### What to do
Lay out the following data as a numbered list, omitting blank lines and leaving out the pictures.
Start
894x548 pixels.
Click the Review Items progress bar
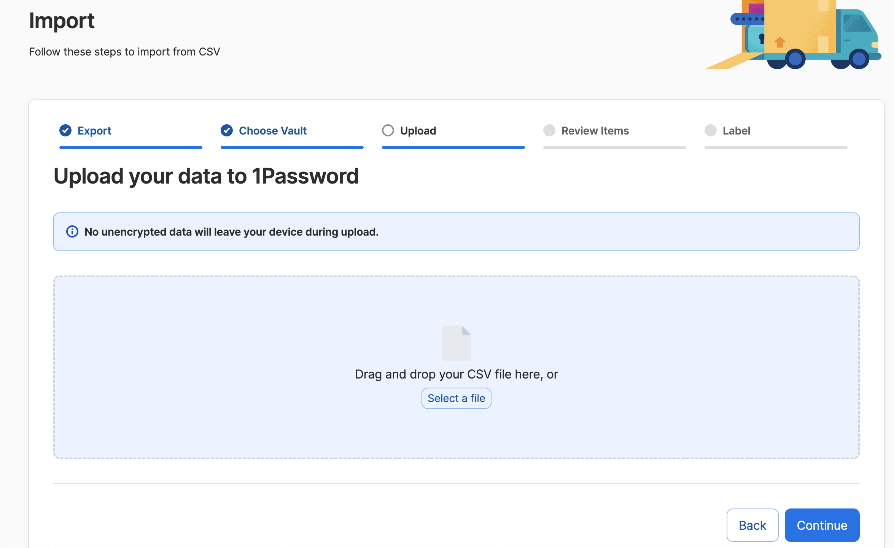click(614, 147)
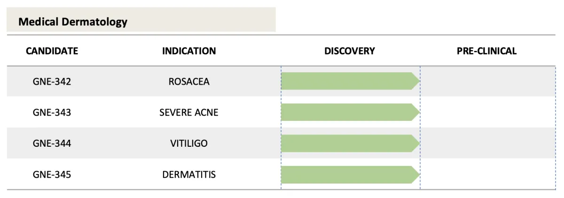This screenshot has height=198, width=564.
Task: Select the CANDIDATE column header
Action: coord(52,51)
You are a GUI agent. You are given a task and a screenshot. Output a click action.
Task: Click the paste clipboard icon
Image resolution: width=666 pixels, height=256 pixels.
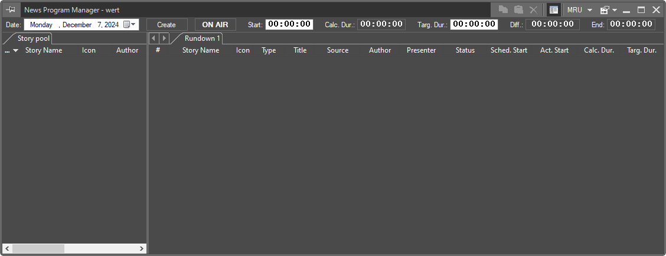tap(518, 9)
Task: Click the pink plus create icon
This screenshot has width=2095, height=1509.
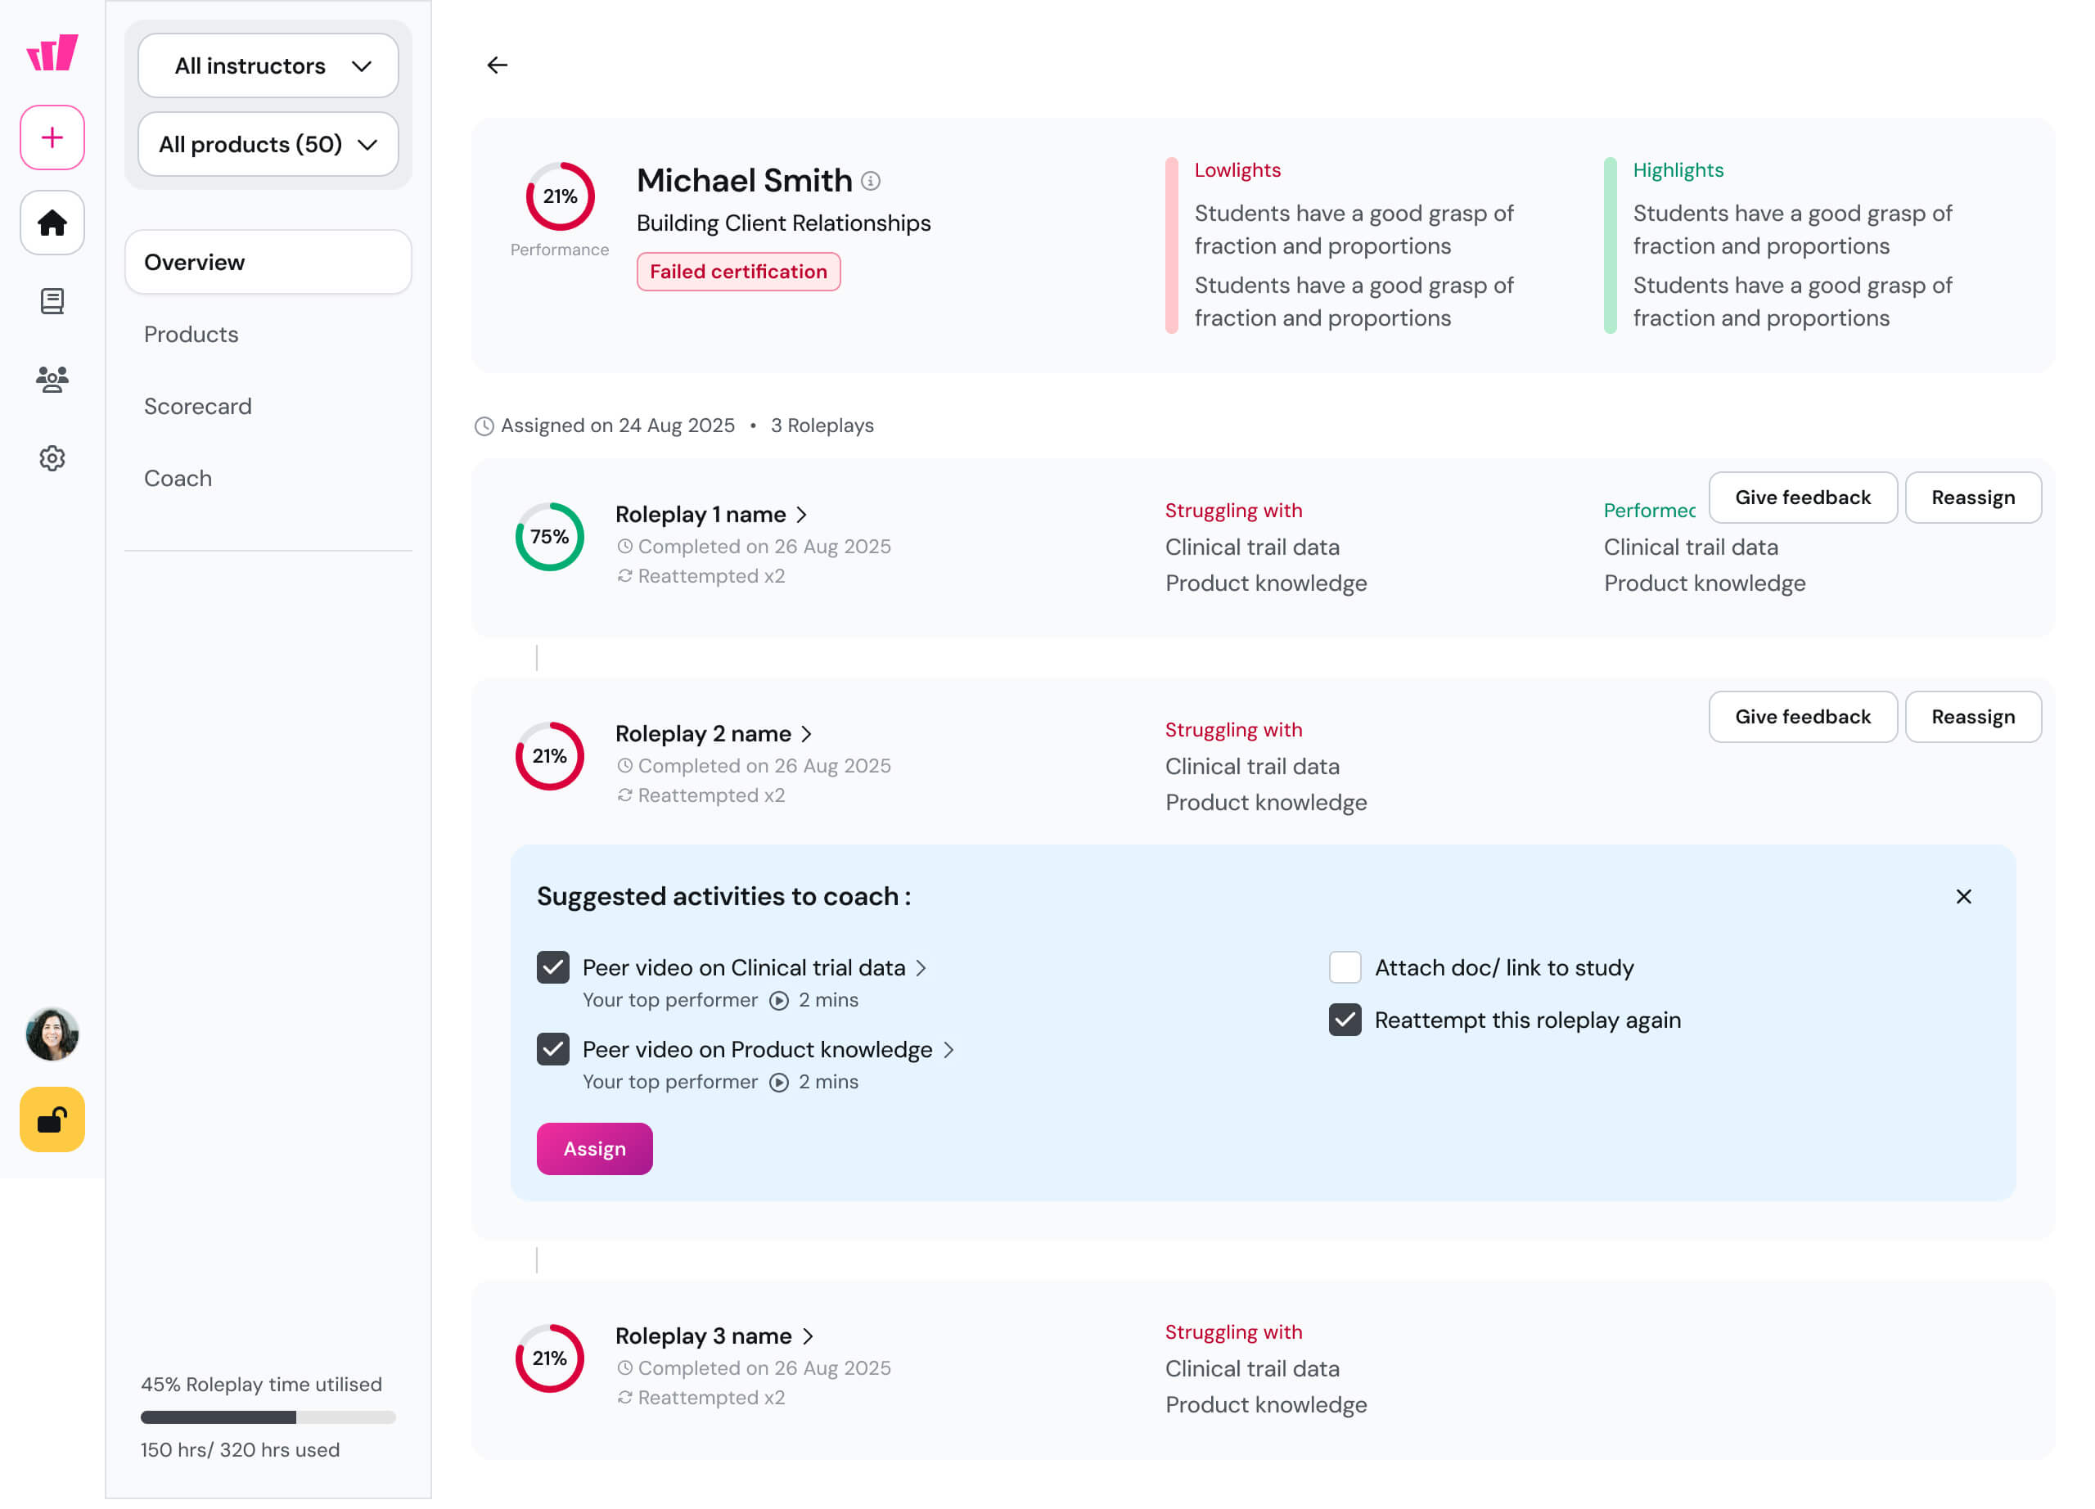Action: [53, 138]
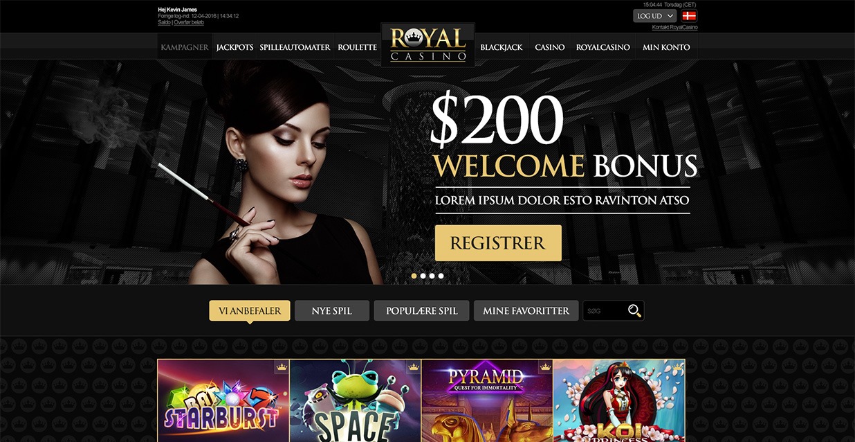Expand the LOG UD dropdown

[654, 16]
End
### Response to this task
1. 894x548 pixels.
2. Click the Review Items progress bar
3. click(614, 147)
4. This screenshot has height=198, width=564.
5. Task: Select the CANDIDATE column header
6. Action: coord(52,51)
7. You are a GUI agent. You are given a task and a screenshot. Output a click action.
8. Task: Click the paste clipboard icon
9. Image resolution: width=666 pixels, height=256 pixels.
10. tap(518, 9)
11. Task: Click the pink plus create icon
12. This screenshot has width=2095, height=1509.
13. Action: [53, 138]
14. Expand the LOG UD dropdown
15. [654, 16]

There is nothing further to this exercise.